Keywords: anxiety, factor structure, measurement invariance, Japanese, factorial validity
Introduction
The 7-item Generalized Anxiety Disorder Scale (GAD-7; Spitzer et al., 2006) was developed to assess generalized anxiety disorder (GAD) in primary care settings, which has been extensively used. Moreover, the GAD-7 is a useful tool to assess anxiety not only in GAD but also among social anxiety disorder (SAD), panic disorder (PD), and post-traumatic stress disorder (PTSD) (Kroenke et al., 2007). Previous studies using Western populations have reported that the GAD-7 has high reliability and validity for assessing anxiety symptoms (e.g., Ruiz et al., 2011). However, there are uncertainties regarding the following aspects of the GAD-7: (1) its factor structure, (2) its measurement invariance, and (3) the cross-cultural validity of GAD-7.
First, the findings regarding the factor structure of the GAD-7 are not consistent.

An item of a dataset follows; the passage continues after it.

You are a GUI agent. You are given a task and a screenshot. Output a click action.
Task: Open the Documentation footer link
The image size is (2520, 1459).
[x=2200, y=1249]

Some previous studies using Western primary care samples showed a unidimensional factor structure (e.g., Löwe et al., 2008), whereas other studies using Western psychiatric samples reported a two-dimensional factor structure (e.g., Kertz et al., 2013). Beard and Björgvinsson (2014) used a heterogeneous psychiatric sample to suggest that the two-dimensional factor includes the cognitive and emotional experience of anxiety (items 1, 2, 3, and 7) and the physical experience of restlessness (items 4, 5, and 6). However, no studies have examined a possible higher order model consisting of seven primary items, two first-order factors (i.e., the cognitive and emotional experience of anxiety and the physical experience of restlessness), and a single second-order factor, which subsumes both the unidimensional and two-dimensional factor models. We hypothesized that the higher order model would explain these mixed findings, as in a previous study (Taku et al., 2008).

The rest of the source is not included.